Pivot/Crosstab/Denormalization of a Normalized List « Python recipes

This function creates a cross-tab or pivot table from a normalised input table. Use this function to 'denormalize' a table of normalized records.

      def pivot(table, left, top, value):
    """
    Creates a cross-tab or pivot table from a normalised input table. Use this
    function to 'denormalize' a table of normalized records.
    
    * The table argument can be a list of dictionaries or a Table object.
    (http://aspn.activestate.com/ASPN/Cookbook/Python/Recipe/334621)
    * The left argument is a tuple of headings which are displayed down the 
    left side of the new table.
    * The top argument is a tuple of headings which are displayed across the 
    top of the new table.
    Tuples are used so that multiple element headings and columns can be used.
    
    Eg. To transform the list (listOfDicts):
    
    Name,   Year,  Value
    -----------------------
    'Simon', 2004, 32
    'Russel', 2004, 64
    'Simon', 2005, 128
    'Russel', 2005, 32
    
    into the new list:
    
    'Name',   2004, 2005
    ------------------------
    'Simon',  32,     128
    'Russel',  64,     32
    
    you would call pivot with the arguments:
    
    newList = pivot(listOfDicts, ('Name',), ('Year',), 'Value')
    
    """
    rs = {}
    ysort = []
    xsort = []
    for row in table:
        yaxis = tuple([row[c] for c in left])
        if yaxis not in ysort: ysort.append(yaxis)
        xaxis = tuple([row[c] for c in top])
        if xaxis not in xsort: xsort.append(xaxis)
        try:
            rs[yaxis]
        except KeyError:
            rs[yaxis] = {}
        if xaxis not in rs[yaxis]:
            rs[yaxis][xaxis] = 0
        rs[yaxis][xaxis] += row[value]
            
    headings = list(left)
    headings.extend(xsort)
    
    t = []
    #If you want a list of dictionaries returned, use a cheaper alternative,
    #the Table class at:
    #       http://aspn.activestate.com/ASPN/Cookbook/Python/Recipe/334621
    #and replace the above line with this code:
    #t = Table(*headings)

    for left in ysort:
        row = list(left)
        row.extend([rs[left][x] for x in rs[left]])
        t.append(dict(zip(headings,row)))
    return t


if __name__ == "__main__":
    import random
    #Build a list of dictionaries
    c = "Employee","Year","Month","Value"
    d = []
    for y in xrange(2003,2005):
        for m in xrange(1,13):
            for e in xrange(1,6):
                d.append(dict(zip(c,(e,y,m,random.randint(10,90)))))
    #pivot the list contents using the 'Employee' field for the left column,
    #and the 'Year' field for the top heading and the 'Value' field for each
    #cell in the new table.
    t = pivot(d,["Employee"],["Year"],"Value")
    for row in t:
        print row

      

This is a common operation, esp. when dealing with result sets returned from a SQL query.

Tags: database

5 comments

Giovanni Ulivi 19 years, 2 months ago # | flag

how to take care of missing or unordered data.

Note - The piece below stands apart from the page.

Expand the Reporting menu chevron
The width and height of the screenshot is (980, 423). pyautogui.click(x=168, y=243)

Hi, I tried the pivot function on a csv file that has both missing data and unordered fields, and I found that it misplaces all the values.
I modified the function to take care of these problems.
I commented the few lines that I have added or modified, and changed the example at the top.
I hope this can help.
Giovanni Ulivi


def pivot(table, left, top, value):
    """
    Creates a cross-tab or pivot table from a normalised input table. Use this
    function to 'denormalize' a table of normalized records.

    * The table argument can be a list of dictionaries or a Table object.
    (http://aspn.activestate.com/ASPN/Cookbook/Python/Recipe/334621)
    * The left argument is a tuple of headings which are displayed down the
    left side of the new table.
    * The top argument is a tuple of headings which are displayed across the
    top of the new table.
    Tuples are used so that multiple element headings and columns can be used.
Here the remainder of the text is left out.